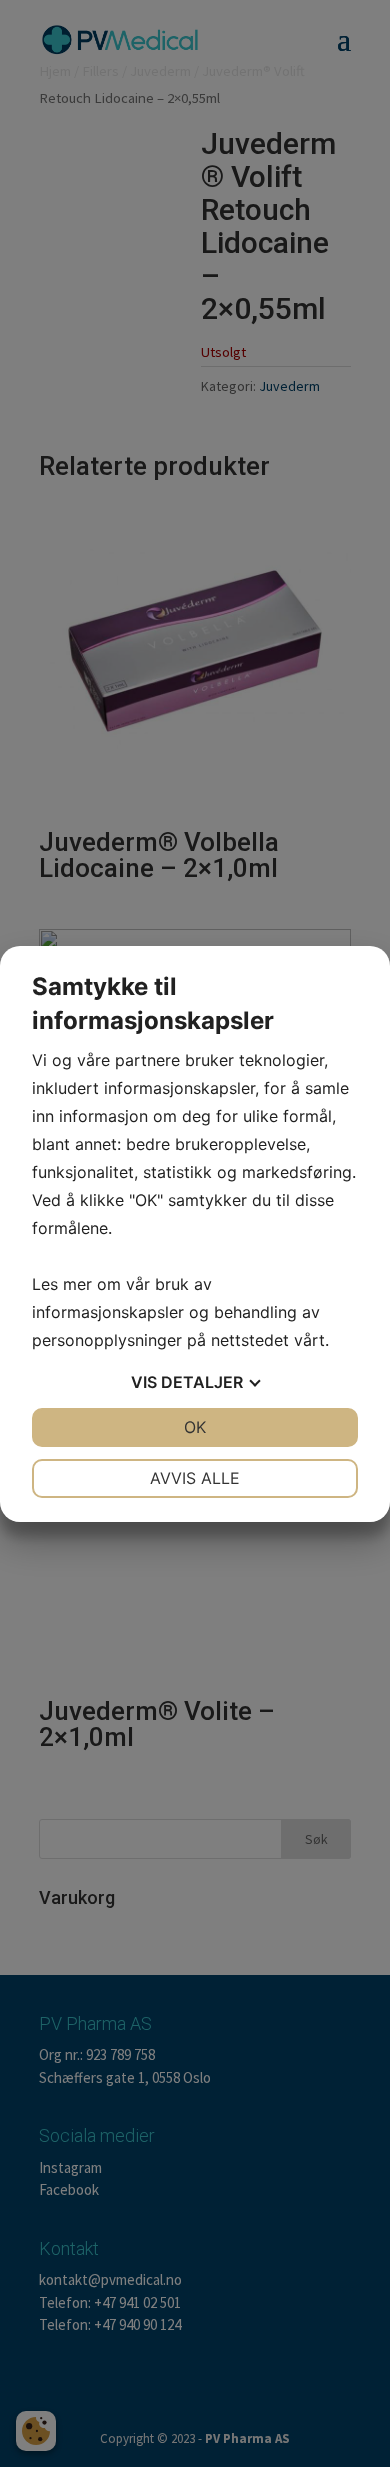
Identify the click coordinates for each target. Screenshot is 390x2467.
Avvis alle (195, 1478)
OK (195, 1427)
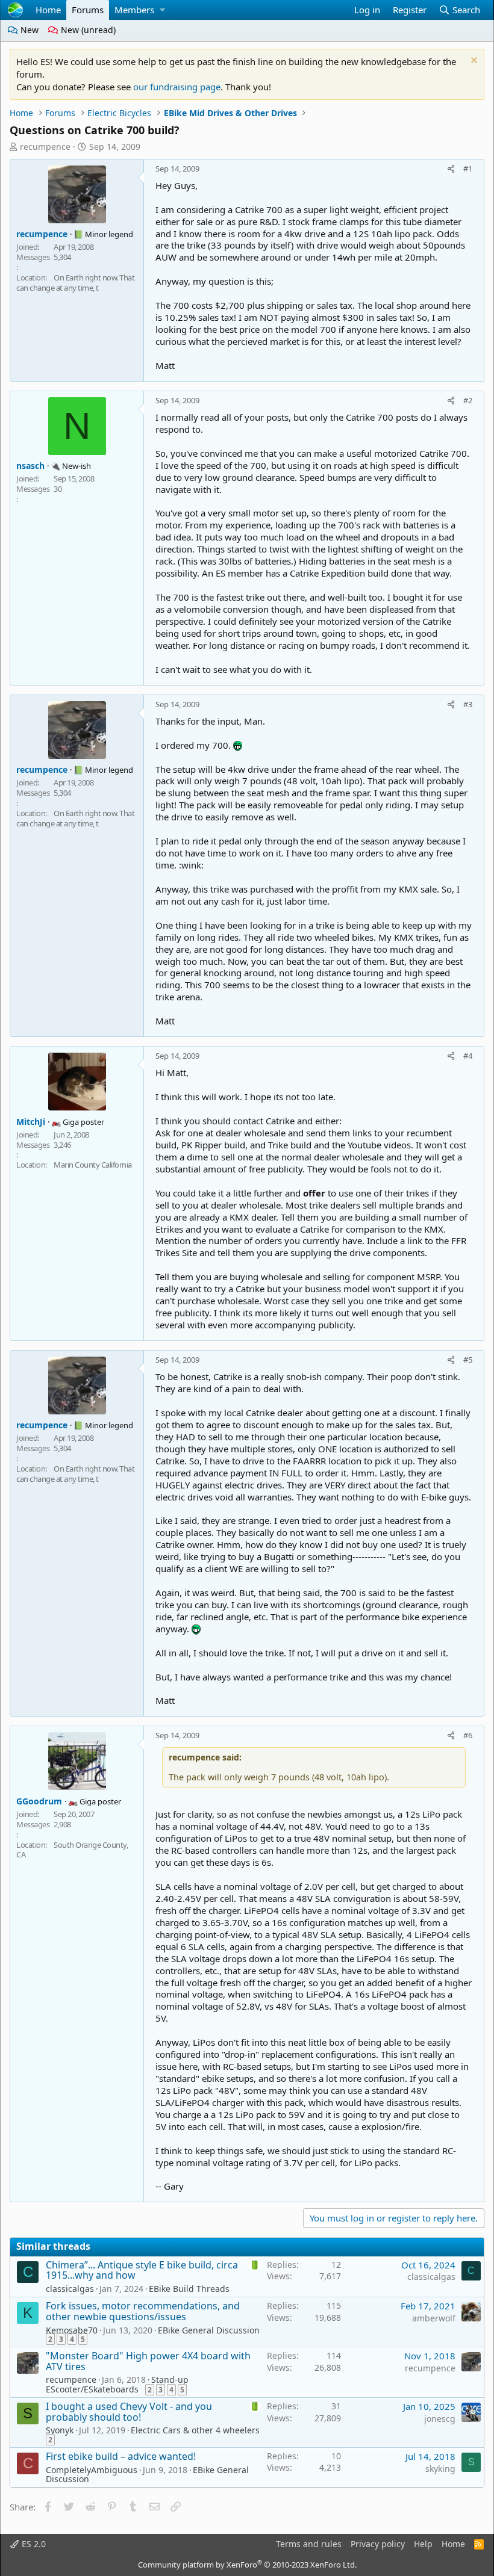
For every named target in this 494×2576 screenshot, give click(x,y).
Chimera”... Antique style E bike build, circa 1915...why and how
_ _ _ _ _
→ **Work instructions**:
Every line of the data that includes the word "click" should be copied.

→ **Exercise output**:
Identify the click coordinates for each target. Screenshot is 390x2467.
For every named target in this 494×2576 screenshot, give click(x,y).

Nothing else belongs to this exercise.